名医

蘇える変態

星野源さんの本、続けて読みました。
ここは開頭手術をするためのお医者さん選びの話。すごい先生だなーと、この部分を読むだけでも思いました。

P150
 前回の手術とどちらが辛かったかと言えば、「破裂もしてないし今回は楽だぞ」とちょっとでも思った自分がアホらしくなるほどに、二回目の方が断然過酷であった。一回目は予告編かな?みたいな。・・・予想外にフレッシュでパワーのある辛さだった。
 でも、この期間、様々な出来事があったけど、最終的には辛いことより、面白いことの方が多かった。細かく言うと、「苦しい日々の中でも、面白いと心から感じられる瞬間」がとても多かったということだ。
 面白さが、辛さに勝ったのだ。
 コイル塞栓術後の動脈瘤再発は、同じ手術をするにしろ、開頭クリッピング(頭を開いて瘤の根元に直接クリップして破裂を防ぐ)手術をするにしろ、自分の患部の状態では難易度が高く、国内に施術できる人が限られているという。つまり医師探しから始めなければならなかった。
 ・・・
 ・・・K先生に会いたいですとA先生にお願いし、紹介状を書いてもらった。
「ものすごい先生ですよ」
「ものすごい」?「すごい」じゃなくて?
 そう言われ、少し不思議に思いながらさっそく病院に行くと、受付の方に言われた。
「K先生、診察がかなり押しますが、大丈夫でしょうか?」
 大丈夫です。と伝え待っていると予定の時刻を越え、どんどん時が過ぎていった。一時間、二時間、三時間。本当にめちゃくちゃ押している。診察室の出入りを見ていると、一人につきおよそ20分から30分もかかっている。長い。

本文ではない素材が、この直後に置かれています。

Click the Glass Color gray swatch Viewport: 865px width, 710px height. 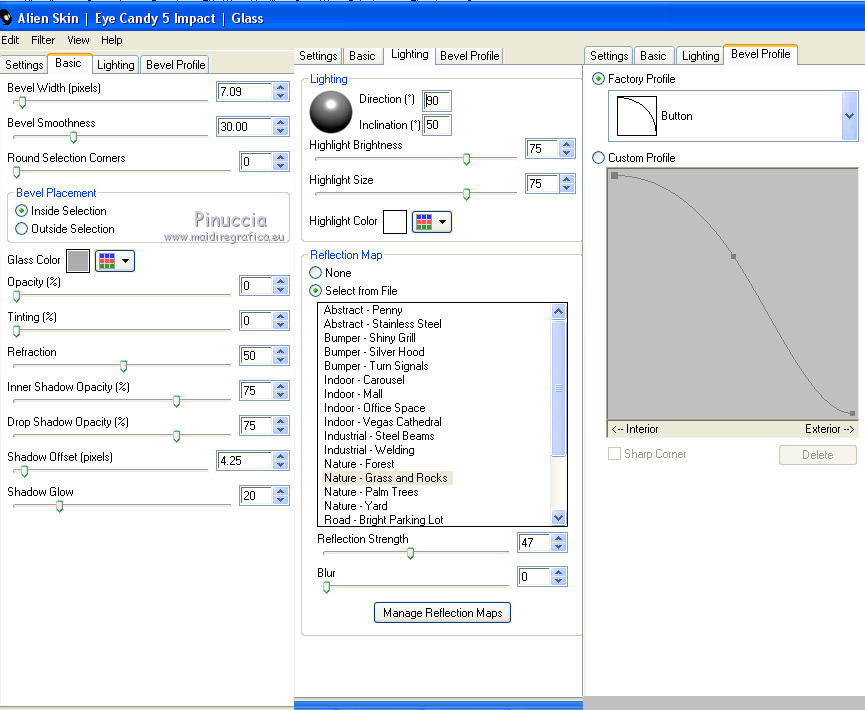[78, 261]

そんなに精密に問診するんだろうかと思っていると、「星野さん」と呼ばれた。
 診察室に入ると、・・・先生は勢いのある口調で言った。
「手術やりたくないです」
「ええええ!」
 唐突すぎて、コントみたいなリアクションをしてしまった。しかしそこから、いかにこの手術が難しいか説明してくれた。
 ・・・
 確かに大変だ。怖い。本当だったら不安のどん底に陥り、嘔吐の一つでもしそうなものだが、そうはならなかった。説明の間、K先生は唐突に違うことを言いはじめたからだ。
 ちんこの話である。
 もちろん、脳の話をしていたのだが、いつの間にか脱線し、「たとえば誰か死んだフリをしていても、ちんこを見ればどれくらい脳が生きているかわかる」的な、いわば学術的下ネタになり、後ろの女性看護師がクスクス笑う中、いつの間にか俺はK先生の話に爆笑させられていたのだ。
 ・・・真面目でシビアな話の間に下ネタや世間話を挟み込まれ、あっという間に時間が過ぎた。
 そして最後に、この手術がいかにリスクがあるか、どのくらい後遺症や合併症の危険があるか、どんな順序で手術するか、すべて説明してくれた。希望も少なくリスクの高いシビアな状況を説明され、ふっと気持ちが落ち込んだその時、K先生は俺の目をじっと見て言った。
「でも私、治しますから」
 最後の最後まで、何があっても絶対に諦めません。見捨てたりしません、だから一緒に頑張りましょう。そう言われて診察室を出た。
 こんなことあるのか。診察が楽しかった。20分の診察のうち、15分弱は冗談だった。K先生の元には、全国から手術を断られた人が押し寄せる。きっとみんな重い絶望を背負って診察に訪れるはずだ。それを笑い飛ばし、シビアな現実を伝え、かつ希望を与える。診察の長さには理由があった。
 ・・・ 
 K先生が忙しいため、手術は少し期間を置くという。診察室を出た後、ふと思い出し、診察室に戻って「手術までの間、気をつけた方がいいことはありますか?」と訊いた。
「ないよ」
「血圧とか気にしなくていいんですか?」
「破裂する時は破裂するし、死ぬときは死ぬんだから」
「えええ!」
「何も考えずに楽しく生きなさい!」
 また笑わされた。普通そんなこと言う?しかし、それはつまり手術までには破裂しない、という確信があるから言っているのであり、その時点で信頼関係はできていたので「わかりました!」と元気に診察室を出た。